6.  De maneira geral, Trevor-Roper responde a essa pergunta afirmando que a imigração

ocorreu devido aos excessos da contrareforma, que correspondia ao fortalecimento da

estrutura “burocrática” da sociedade. Os imigrantes, cristãos ou católicos, antigos

moradores das cidades “livres”, base do capitalismo medieval, rejeitavam o

enrijecimento da igreja, contrapunham à “religião mecânica” um “cristianismo

primitivo”, uma devoção particular, a santificação da vida leiga. Esse “chamado leigo”

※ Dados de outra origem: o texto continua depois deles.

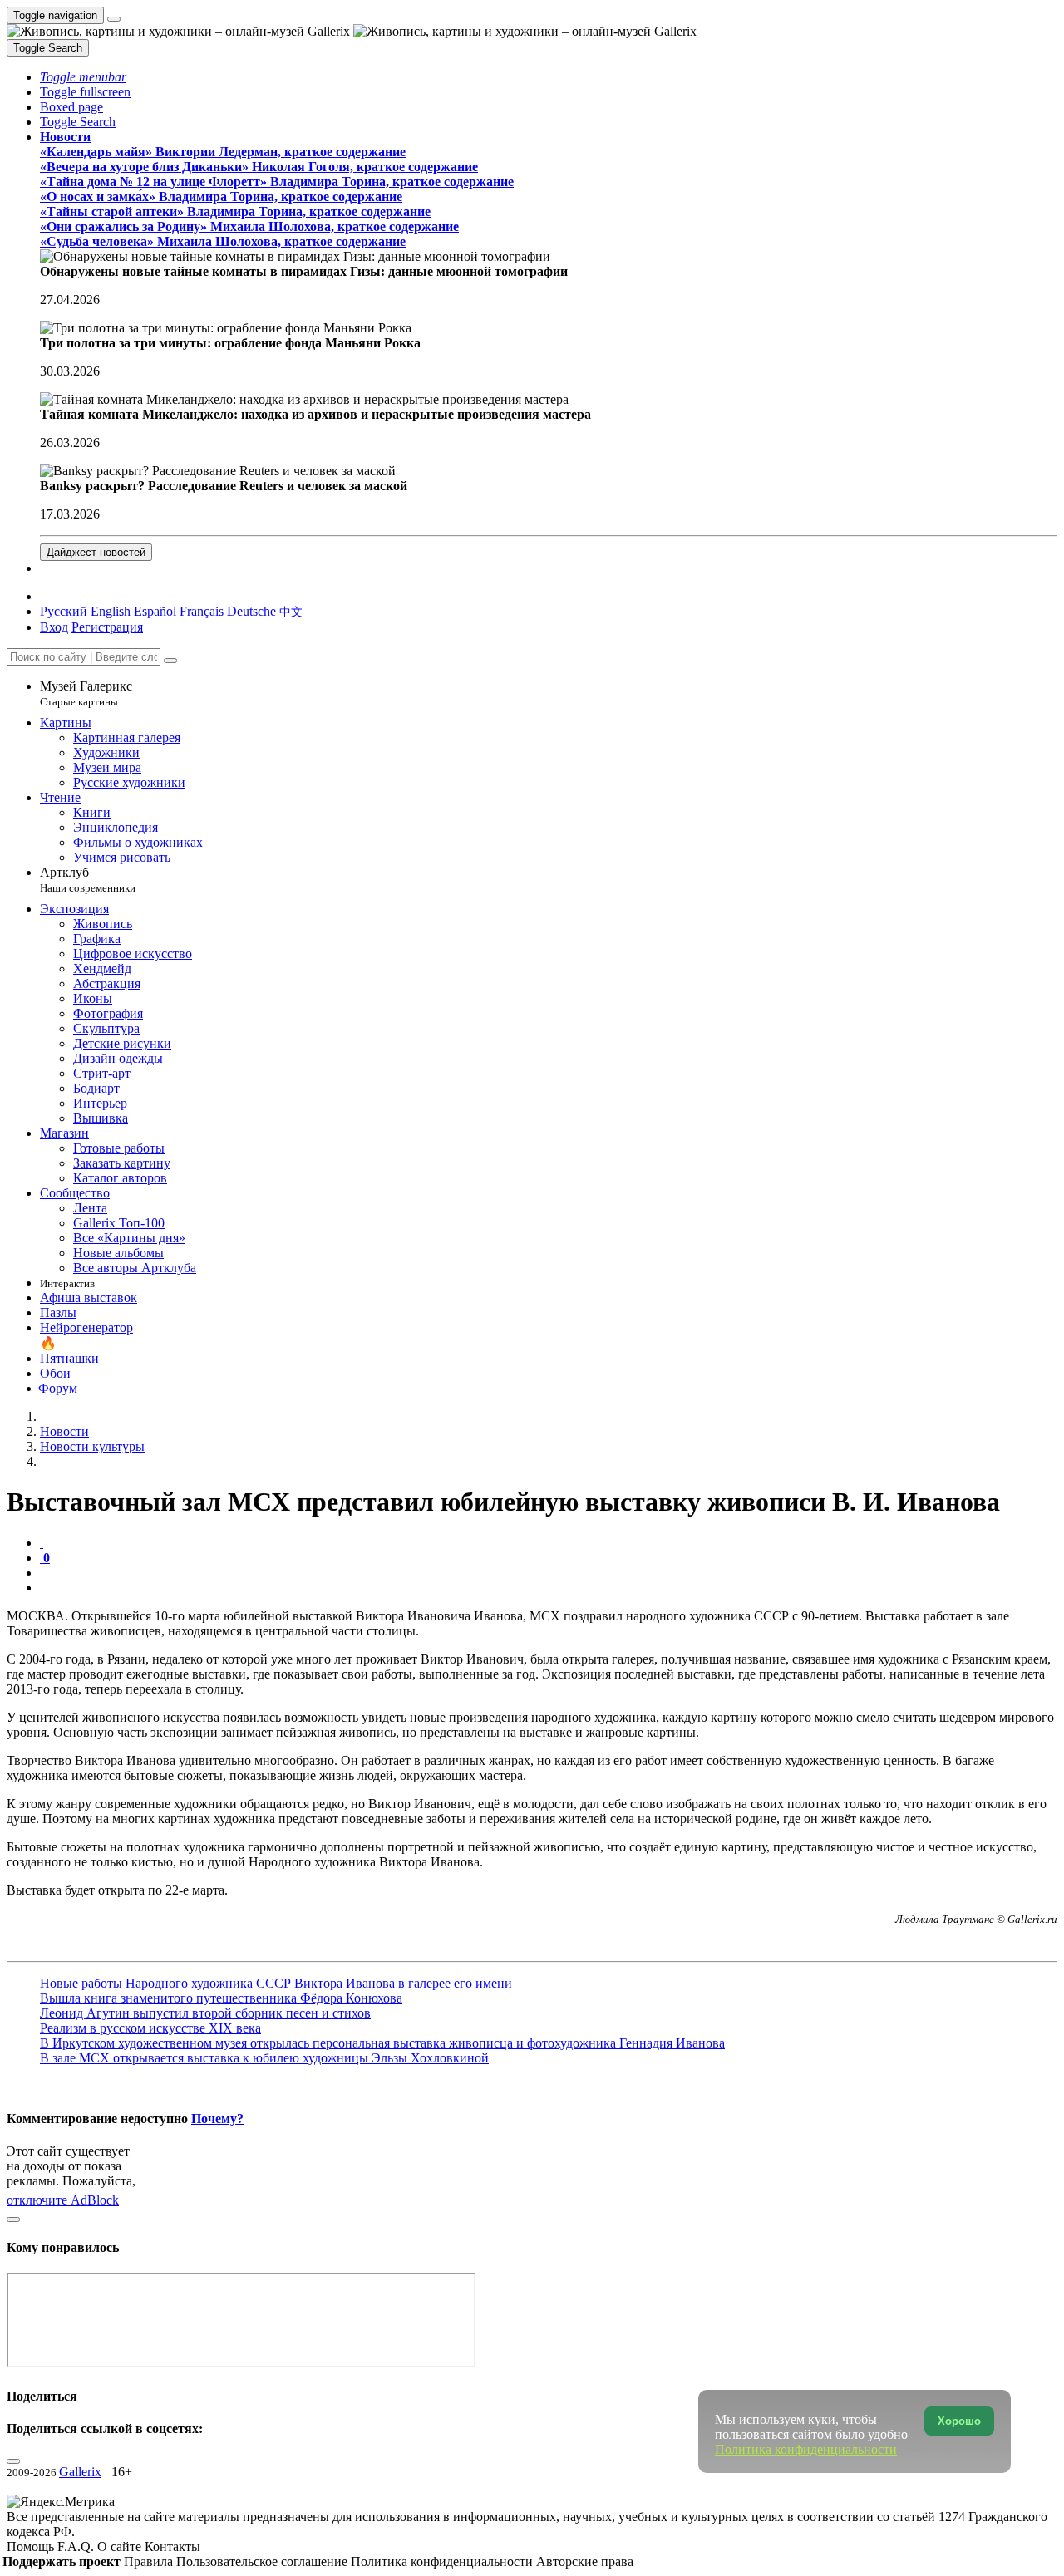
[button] (83, 77)
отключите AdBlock (63, 2200)
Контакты (172, 2546)
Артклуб (87, 879)
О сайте (121, 2546)
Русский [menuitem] (63, 611)
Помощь (32, 2546)
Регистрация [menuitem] (107, 627)
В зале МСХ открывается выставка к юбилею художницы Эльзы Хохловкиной (264, 2058)
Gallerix (80, 2472)
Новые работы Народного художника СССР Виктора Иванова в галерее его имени (276, 1983)
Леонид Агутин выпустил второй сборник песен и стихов (205, 2013)
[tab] (41, 1543)
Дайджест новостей (96, 552)
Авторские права (584, 2561)
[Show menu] (114, 19)
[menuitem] (291, 611)
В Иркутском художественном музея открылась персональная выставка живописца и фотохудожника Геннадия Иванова (382, 2043)
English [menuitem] (111, 611)
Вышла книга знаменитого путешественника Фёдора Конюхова (221, 1998)
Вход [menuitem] (54, 627)
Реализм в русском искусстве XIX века (150, 2028)
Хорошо (959, 2421)
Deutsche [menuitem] (251, 611)
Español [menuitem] (155, 611)
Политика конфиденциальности (443, 2561)
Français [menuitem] (202, 611)
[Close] (170, 660)
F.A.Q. (77, 2546)
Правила (150, 2561)
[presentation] (548, 1573)
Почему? (217, 2118)
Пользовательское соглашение (263, 2561)
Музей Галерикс (86, 693)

foi relacionado por Weber ao protestantismo. Trevor-Roper entende que Weber

acertou ao ver no chamado um componente essencial do capitalismo, mas errou ao

imaginá-lo protestante. Trevor-Roper denomina o ethos desses imigrantes, por causa

de Erasmo, que exaltara a piedade real dos leigos, erasmianismo. Weber, assim, teria

invertido o problema: a novidade não estava nos novos empreendedores capitalistas,

mas nas razões que levaram à sua emigração.

Em suma: Não foi o protestantismo que criou o empreendedorismo capitalista racional, mas

sim a contrareforma que o expulsou da sociedade. Mas, de modo um pouco similar a Collins

(“o ethos protestante sem protestantismo”), havia uma modo de pensar e agir, um ethos, o

erasmianismo, que levou à forte oposição dos primeiros capitalistas à contrareforma e sua

consequente emigração e expansão do capitalismo moderno (Trevor-Roper, em uma nota ao

pé da página 80, expande a argumentação para a ciência).